O patrimonialismo é logo identificado quando se observa uma confusão entre as esferas públicas e privadas. Um caso clássico é o uso de instrumentos e recursos estatais por líderes políticos para a satisfação de suas próprias necessidades pessoais e projetos de poder. A ocupação da máquina por parentes, o nepotismo, é outra prática comum - postos políticos são vistos como meras extensões do foro privado ou, como dizem os teóricos do assunto, o Estado passa a ser encarado como patrimônio.

O intelectual Raymundo Faoro, por exemplo, mostra em seu “Os donos do poder: Formação do Patronato Político Brasileiro” as origens portuguesas dessa espécie de casta no Brasil e como ela tem sua parcela de responsabilidade pela frustração do desenvolvimento da nação. Mas há outros autores fundamentais que tratam do assunto. E existem, também, inúmeros casos práticos contemporâneos que um dia serão estudados por historiadores.

Da teoria à prática. No país de Jair Bolsonaro e do Centrão, o orçamento secreto é justamente a mais impactante inovação no campo da ciência política.

Sob severo risco de enfrentar um processo de impeachment, o atual chefe do Poder Executivo cedeu a gestão de um montante considerável do Orçamento para construir uma base aliada. Conseguiu, dessa forma, uma trincheira na Câmara dos Deputados e no Senado Federal que lhe garantisse abrigo até o fim do mandato. Mas a edificação, assim como o material de péssima qualidade muitas vezes utilizado no asfalto adquirido com recursos das emendas de relator, ruiu como sonrisal sob a chuva.

“Asfalto Sonrisal”, aliás, foi uma expressão utilizada por um futuro ministro ao justificar os motivos pelos quais é contra o orçamento secreto. Em outro exemplo, este ministro citou as máquinas agrícolas e de construção compradas com recursos das emendas e entregues diretamente a pequenas associações de moradores. Em muitos casos, argumentou, essas comunidades não conseguem usar plenamente esses equipamentos. Acabam as alugando para as prefeituras, num vai em vem de contratos difícil de ser monitorado pelos órgãos de controle.

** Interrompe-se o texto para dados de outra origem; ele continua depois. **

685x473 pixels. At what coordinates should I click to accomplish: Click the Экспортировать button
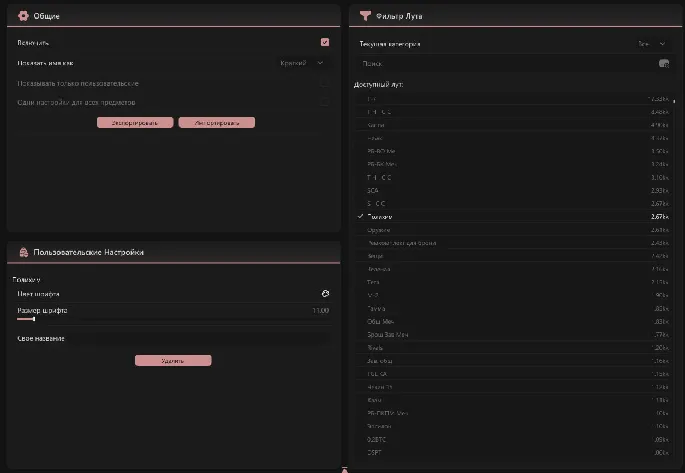[x=135, y=123]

Retomando o bate-papo com jornalistas, o ministro indicado disse não acreditar que isso mudará tão cedo, inclusive pelo que ouviu do seu interlocutor português naquela viagem.

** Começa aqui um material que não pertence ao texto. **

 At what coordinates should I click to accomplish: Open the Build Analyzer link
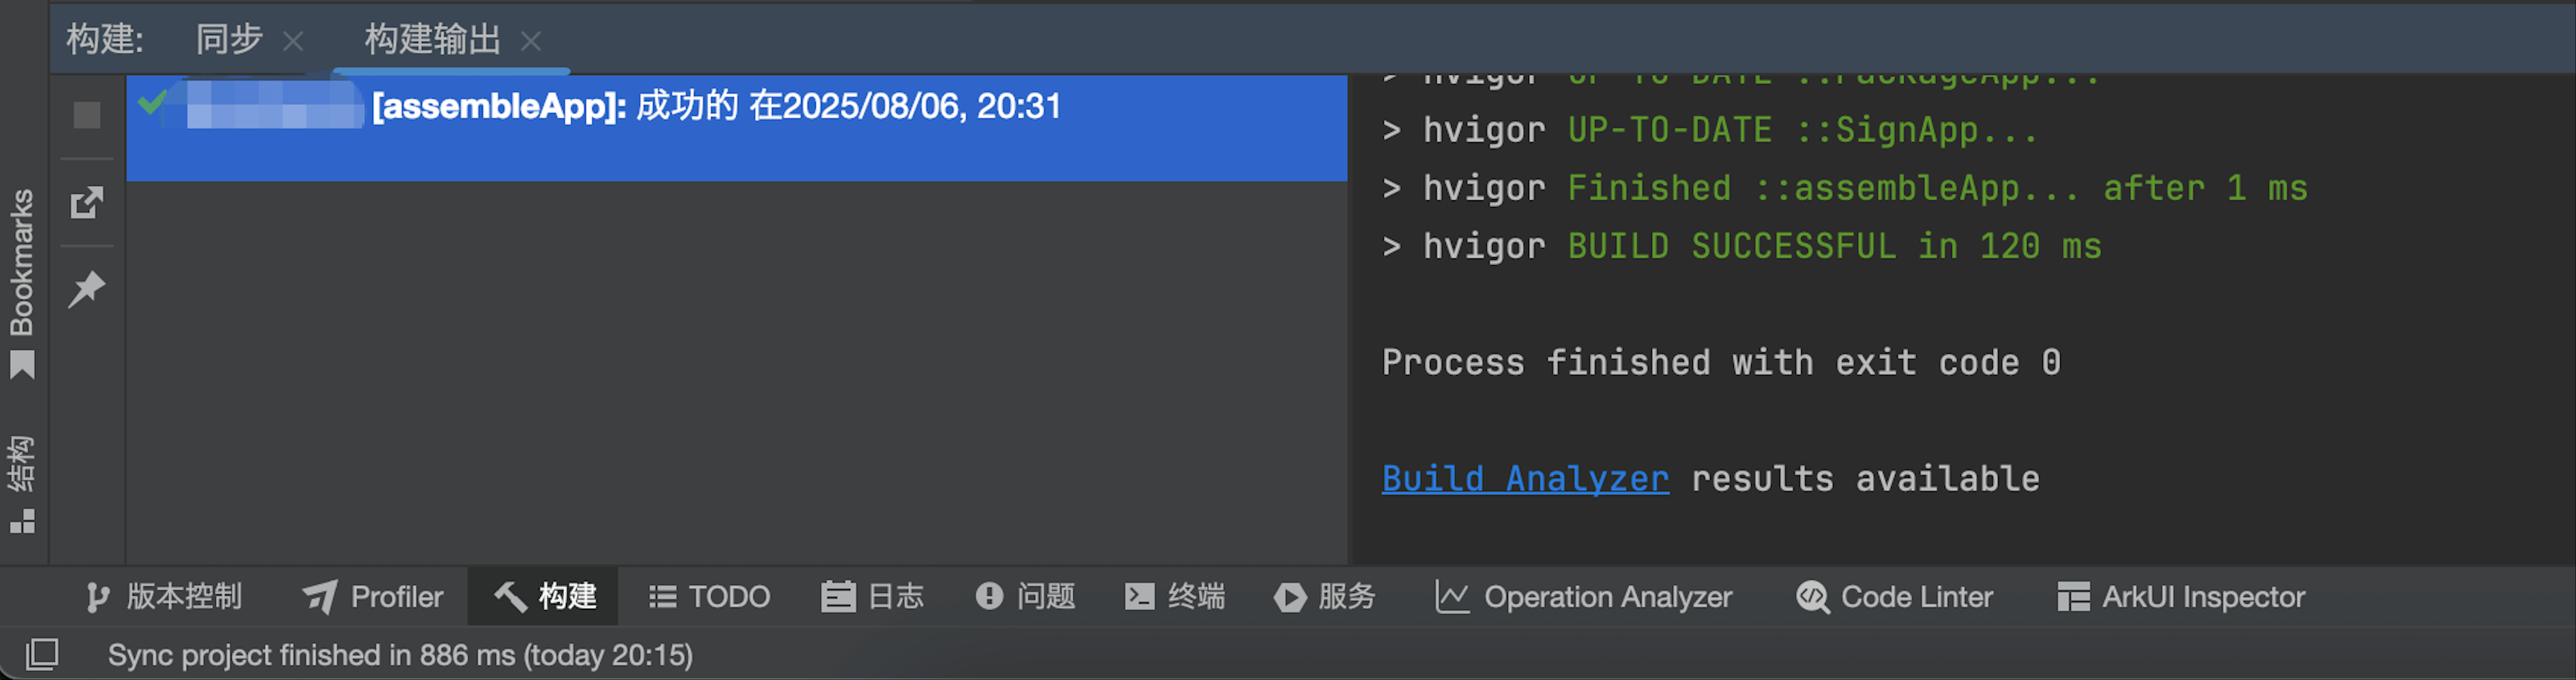pyautogui.click(x=1525, y=479)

“Nós só melhoramos quando entramos na Comunidade Europeia”, disse o lisboeta, de acordo com o relato, em referência aos rígidos parâmetros exigidos dos países que querem fazer parte do bloco, independentemente de suas tradições e origens. E logo na sequência ele complementou, com ironia: “Mas esta herança nós deixamos para vocês”.

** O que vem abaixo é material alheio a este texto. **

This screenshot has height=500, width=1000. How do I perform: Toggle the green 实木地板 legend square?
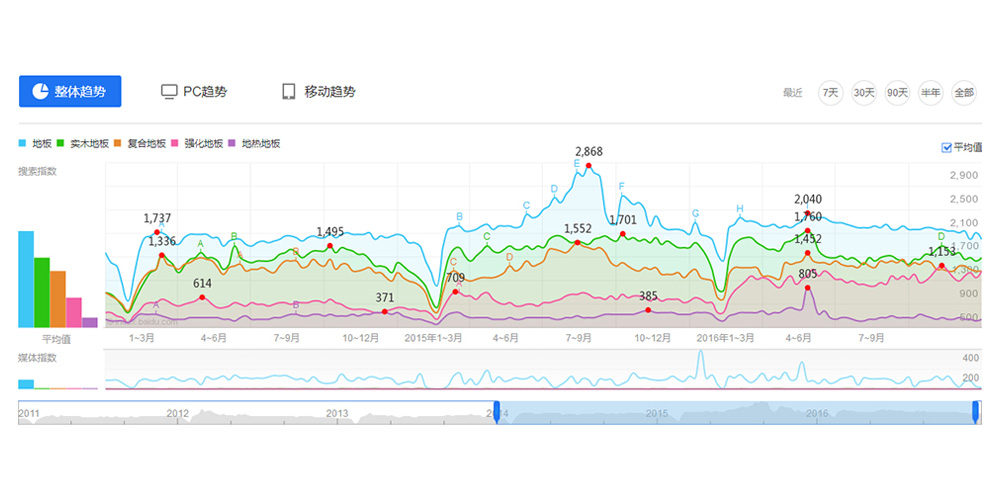click(62, 144)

Planejamento e uso eficiente dos escassos recursos é o que se espera de um gestor público. E é possível que o ingresso do Brasil na Organização para a Cooperação e Desenvolvimento Econômico (OCDE) seja capaz de promover uma mudança cultural de magnitude semelhante com a que ocorreu com Portugal. No atual governo, esse tema recebeu bastante atenção da Casa Civil, do Ministério da Economia e do Itamaraty. Até agora, contudo, tudo indica que tem sido deixado à margem pela equipe de transição. A ideia poderia ser mais bem discutida por aqueles que subirão a rampa do Planalto preocupados com o orçamento secreto e como ele pode perpetuar o DNA patrimonialista em setores da classe política.